Monday, March 15, 2010

In Aftermath of Ash Spill, a New Round of Challenges

In Aftermath of Ash Spill, a New Round of Challenges
By THE ASSOCIATED PRESS
Published: March 5, 2010

CHATTANOOGA, Tenn. (AP) — More than a year after a Tennessee coal ash spill created one of the worst environmental disasters of its kind in United States history, the problem is seeping into several other states.

Wade Payne/Associated Press
Sediment can be seen in the Emory River in Tennessee as machines pump it into holding ponds.


Wade Payne/Associated Press
Coal ash sediment being loaded into plastic-lined rail cars in Kingston, Tenn., as part of the cleanup of a spill from 2008.
It began on Dec. 22, 2008, when a retaining pond burst at a coal-burning Tennessee Valley Authority power plant, spilling 5.4 million cubic yards of coal ash across 300 acres into the Emory River and an affluent shoreline community near Knoxville. It was enough ash to cover a square mile five feet deep.

While the T.V.A.’s cleanup has removed much of the ash from the river, the arsenic- and mercury-laced muck or its watery discharge has been moving by rail and truck through three states to at least six sites. Some of it may end up as far away as Louisiana.

At stops along the route, new environmental concerns are popping up. The muck is laden with heavy metals linked to cancer, and the federal Environmental Protection Agency is considering declaring coal ash hazardous.

“I’m really concerned about my health,” said James Gibbs, 53, a retiree who lives near a west-central Alabama landfill that is taking the ash. “I want to plant a garden. I’m concerned about it getting in the soil.”

After the spill, the T.V.A. started sending as many as 17,000 rail car loads of ash almost 350 miles south to the landfill in Uniontown, Ala. At least 160 rail shipments have gone out, said Barbara Martocci, a spokeswoman for the T.V.A.

Since the environmental agency approved that plan, heavy rain has forced the Uniontown landfill to deal with up to 100,000 gallons of tainted water a day.

Landfill operators first sent the water to wastewater treatment plants — a common way landfills deal with excess liquid — in two nearby Alabama cities, Marion and Demopolis.

In January, after what the environmental agency said were unrelated problems with ammonia in Marion, the landfill started using a commercial wastewater treatment plant in Mobile, Ala., 500 miles from the original spill.

A month ago, however, after a public outcry about discharging the treated water into Mobile Bay, that company refused to take more of the landfill water.

A private treatment facility in Cartersville, Ga., also briefly took some of the liquid in February, although Georgia environmental officials said Friday that the company, Hi-Tech Water Treatment Services, did not have a required state permit.

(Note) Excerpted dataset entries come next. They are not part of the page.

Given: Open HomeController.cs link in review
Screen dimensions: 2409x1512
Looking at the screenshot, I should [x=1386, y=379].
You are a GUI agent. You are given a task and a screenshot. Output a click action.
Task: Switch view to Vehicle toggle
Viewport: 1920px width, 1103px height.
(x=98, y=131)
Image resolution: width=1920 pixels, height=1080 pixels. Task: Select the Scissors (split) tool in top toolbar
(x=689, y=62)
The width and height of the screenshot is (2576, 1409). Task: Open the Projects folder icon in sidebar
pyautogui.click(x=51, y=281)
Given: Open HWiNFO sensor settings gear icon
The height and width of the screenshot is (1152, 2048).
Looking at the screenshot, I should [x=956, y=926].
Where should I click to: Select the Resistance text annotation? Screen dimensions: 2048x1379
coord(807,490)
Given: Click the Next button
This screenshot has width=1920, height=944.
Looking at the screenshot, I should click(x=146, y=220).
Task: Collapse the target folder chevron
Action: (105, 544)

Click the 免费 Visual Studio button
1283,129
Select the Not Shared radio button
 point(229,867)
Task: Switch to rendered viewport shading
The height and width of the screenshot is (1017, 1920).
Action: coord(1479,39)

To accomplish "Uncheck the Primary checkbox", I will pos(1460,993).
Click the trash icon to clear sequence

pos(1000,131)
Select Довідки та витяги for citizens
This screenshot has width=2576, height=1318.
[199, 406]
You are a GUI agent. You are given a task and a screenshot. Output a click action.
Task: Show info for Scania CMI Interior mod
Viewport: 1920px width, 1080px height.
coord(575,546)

The facility’s manager, Amalia Cox, said the company had stopped accepting wastewater from the Alabama landfill after becoming “concerned about payments and the publicity.”

In a landfill management plan presented to Alabama environmental officials, tanker trucks could haul the dirty water to a nonhazardous waste disposal site in Louisiana and to a public wastewater plant in Mississippi. The plan also says there are “negotiations under way” on taking it to an unspecified facility in Georgia.

Environmental regulators and officials at the T.V.A. and the companies hired to take the ash declined to discuss the disposal problems.

T.V.A.’s coal ash cleanup manager, Steve McCracken, and Ms. Martocci, the spokeswoman, referred disposal questions to a Knoxville contractor, Phillips & Jordan. So did the owners of the 977-acre landfill, Perry-Uniontown Ventures and Perry County Associates.

Phillips & Jordan, which operates the Alabama landfill with its Phill-Con Services subsidiary, has a $95 million disposal contract with the T.V.A.

In a letter to Alabama environmental officials, the landfill operators said they were trying to reduce the excess wastewater, partly by using lime and soil to solidify it.

Federal and state environmental regulators have been involved only minimally with disposal of the landfill wastewater.

Even though coal ash contains toxic materials, it is not considered hazardous waste.

The Alabama Department of Environmental Management, which is paid $1 for each ton of the coal ash, monitors the landfill and has found no rules violations involving its excess water, said Scott Hughes, a department spokesman.

Mr. Hughes said there were no restrictions on where the landfill sent the drained water, even to other states, as long as recipients had proper permits to treat it.

In Demopolis, about 20 miles from Uniontown, officials failed to renew their wastewater treatment operating permit, but the wastewater plant has continued receiving the landfill’s drained fluids while operating under a special state order.

Mr. Hughes said Thursday that new orders proposed additional monitoring of the wastewater at the landfill and allowed Demopolis to accept it. If arsenic and other pollutant concentration levels meet standards, he said, there is no limit to how much wastewater Demopolis can take.

Demopolis is the only treatment plant in Alabama taking the landfill wastewater, Mr. Hughes said.